In den neunziger Jahren eröffnete Familie Andolina zum ersten Mal das La Perla, vor fünf Jahren verpachteten sie dann ihr Lokal: Die Eltern waren in Rente gegangen. Nun haben die Maxvorstädter ihr Lokal wieder: Giovanni Andolina, der Sohn, hat das Lokal wiederaufleben lassen.
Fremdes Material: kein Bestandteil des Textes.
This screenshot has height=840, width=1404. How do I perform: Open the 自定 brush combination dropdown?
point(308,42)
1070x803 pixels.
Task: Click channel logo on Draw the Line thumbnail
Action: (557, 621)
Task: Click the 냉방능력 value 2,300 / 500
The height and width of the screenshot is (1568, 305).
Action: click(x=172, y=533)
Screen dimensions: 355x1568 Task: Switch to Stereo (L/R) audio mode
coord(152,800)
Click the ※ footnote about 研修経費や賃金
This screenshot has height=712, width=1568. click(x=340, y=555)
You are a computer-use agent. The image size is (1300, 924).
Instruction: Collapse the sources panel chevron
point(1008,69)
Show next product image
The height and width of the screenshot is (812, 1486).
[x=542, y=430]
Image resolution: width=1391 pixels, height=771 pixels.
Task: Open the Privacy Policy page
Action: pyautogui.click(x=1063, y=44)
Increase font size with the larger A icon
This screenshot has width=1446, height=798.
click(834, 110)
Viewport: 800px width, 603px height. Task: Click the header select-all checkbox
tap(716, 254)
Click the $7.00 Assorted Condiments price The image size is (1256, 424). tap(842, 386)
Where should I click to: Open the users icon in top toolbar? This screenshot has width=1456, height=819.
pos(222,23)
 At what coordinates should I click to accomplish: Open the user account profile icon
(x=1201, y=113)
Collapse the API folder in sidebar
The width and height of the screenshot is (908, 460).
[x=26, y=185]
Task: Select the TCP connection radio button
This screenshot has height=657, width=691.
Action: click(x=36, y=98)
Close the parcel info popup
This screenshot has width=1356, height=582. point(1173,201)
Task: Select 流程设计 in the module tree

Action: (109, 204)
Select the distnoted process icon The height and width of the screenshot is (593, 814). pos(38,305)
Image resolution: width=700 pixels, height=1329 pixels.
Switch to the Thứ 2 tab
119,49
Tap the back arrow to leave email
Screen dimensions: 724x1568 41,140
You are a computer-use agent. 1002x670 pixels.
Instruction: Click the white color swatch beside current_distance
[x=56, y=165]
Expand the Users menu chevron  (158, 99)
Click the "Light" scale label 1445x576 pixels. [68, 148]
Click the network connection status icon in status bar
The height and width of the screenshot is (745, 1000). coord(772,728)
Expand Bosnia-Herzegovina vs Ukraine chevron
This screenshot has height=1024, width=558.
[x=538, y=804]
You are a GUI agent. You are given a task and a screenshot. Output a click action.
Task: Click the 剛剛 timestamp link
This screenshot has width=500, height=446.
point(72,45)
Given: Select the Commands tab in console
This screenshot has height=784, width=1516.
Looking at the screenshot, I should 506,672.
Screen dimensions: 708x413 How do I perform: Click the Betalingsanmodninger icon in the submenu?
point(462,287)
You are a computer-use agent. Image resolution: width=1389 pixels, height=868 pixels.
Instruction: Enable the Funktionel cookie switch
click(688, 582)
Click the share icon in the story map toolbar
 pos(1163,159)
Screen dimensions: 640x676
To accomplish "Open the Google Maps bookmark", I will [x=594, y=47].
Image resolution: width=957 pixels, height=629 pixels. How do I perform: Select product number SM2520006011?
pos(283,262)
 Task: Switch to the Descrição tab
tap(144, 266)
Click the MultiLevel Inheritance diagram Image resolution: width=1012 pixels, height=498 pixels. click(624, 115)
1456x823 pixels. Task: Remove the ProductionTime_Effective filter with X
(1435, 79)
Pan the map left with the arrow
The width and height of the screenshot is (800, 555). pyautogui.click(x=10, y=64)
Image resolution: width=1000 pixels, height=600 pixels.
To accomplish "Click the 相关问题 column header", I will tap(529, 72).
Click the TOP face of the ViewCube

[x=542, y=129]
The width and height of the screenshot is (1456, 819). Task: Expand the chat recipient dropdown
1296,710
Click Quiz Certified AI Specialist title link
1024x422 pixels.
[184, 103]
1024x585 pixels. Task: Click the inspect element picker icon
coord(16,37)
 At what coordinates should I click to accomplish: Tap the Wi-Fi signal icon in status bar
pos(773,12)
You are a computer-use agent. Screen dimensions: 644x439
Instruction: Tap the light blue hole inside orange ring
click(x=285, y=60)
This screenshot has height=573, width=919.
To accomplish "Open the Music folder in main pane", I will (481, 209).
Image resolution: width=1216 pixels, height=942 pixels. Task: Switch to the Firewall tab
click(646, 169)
Das Lokal sieht anders aus als damals. Das russische, das indische und das griechische Lokal haben im Laufe der Jahre renoviert und eigene Einrichtungsgegenstände mitgebracht. Die Wände sind aus einem hellen Terracotta-Ton, an den Säulen sind Statuen befestigt. Das ist weder besonders originell noch hübsch, aber unaufgeregt und durchaus gemütlich.

Im La Perla darf der Gast keine gehobene, exquisite Küche erwarten. Es ist ein Lokal für die Bewohner in der Nachbarschaft und die Studenten der umliegenden Universitäten. Es gibt Pizza, Pasta und italienische Klassiker wie Saltimboca, Calamari oder Dorade. Die Preise sind moderat. Und dafür nimmt man in Kauf, dass nicht immer alles reibungslos verläuft.

Wir entscheiden uns für eine Flasche Lugana, einen von lediglich drei angebotenen weißen Flaschenweinen. Leider nicht vorrätig, sagt der Kellner und empfiehlt stattdessen den Chardonnay (18,50 Euro). Erst sind wir verwundert, doch dann schnell wieder versöhnt, weil der Kellner mit seinem Tipp recht behält. Der Chardonnay ist zurückhaltend im Geschmack, was man ja nicht von jedem Chardonnay behaupten kann. Fast schmeckt er ein wenig nach Sommer.

Dazu bestellen wir den gemischten Vorspeisenteller (9,50 Euro), auf dem sich alte Bekannte der italienischen Antipasti-Kultur befinden: Tomaten mit Mozzarella, gebratene Zuchhini, Auberginen und Pilze, Salami oder eingelegte Zwiebeln. Unter freiem Himmel, in einer kleinen Gasse in Rom würde dies besser schmecken, doch solide bekommt es auch der Koch an der Ecke Schelling-/Luisenstraße hin.

Mit solide lässt sich auch einer unserer beiden Hauptgänge beschreiben: das Saltimbocca (16,50 Euro). Das Kalbsfleisch ist nicht ganz zart, der Abdruck des Fleischklopfers auf den dünnen Schnitzeln ist noch zu sehen, die Salbeisauce schmeckt arg penetrant. Dazu kann der Gast eine Beilage wählen: Salat oder Kartoffeln mit Gemüse. Wir wählen letzteres, an dem es gar nichts auszusetzen gibt. Rosenkohl, grüne Bohnen, Karotten - die Vielfalt im Gemüsehäufchen beeindruckt.

Das Highlight an diesem Abend ist zweifelsohne die Goldbrasse (16,60 Euro), die laut Kellner "ganz frisch eingekauft" wurde. Sie wird im Ganzen serviert, am Tisch souverän tranchiert und dann wird die üppige Portion auf den Teller gehievt. Der Fisch ist zart, gut - mit ordentlich Knoblauch - gewürzt und schmeckt in der Tat frisch. Urteil: mehr als solide.

Und so freuen sich sicherlich viele Nachbarn und Studenten, dass das La Perla zurück ist. Ein nettes Lokal, um Wein zu trinken und preiswert zu essen. Nur gehobene, außergewöhnliche Küche darf hier niemand erwarten.

La Perla, Luisenstraße 75, 80798 München, Telefon: 089/57003661, geöffnet täglich von 11.30 bis 24 Uhr.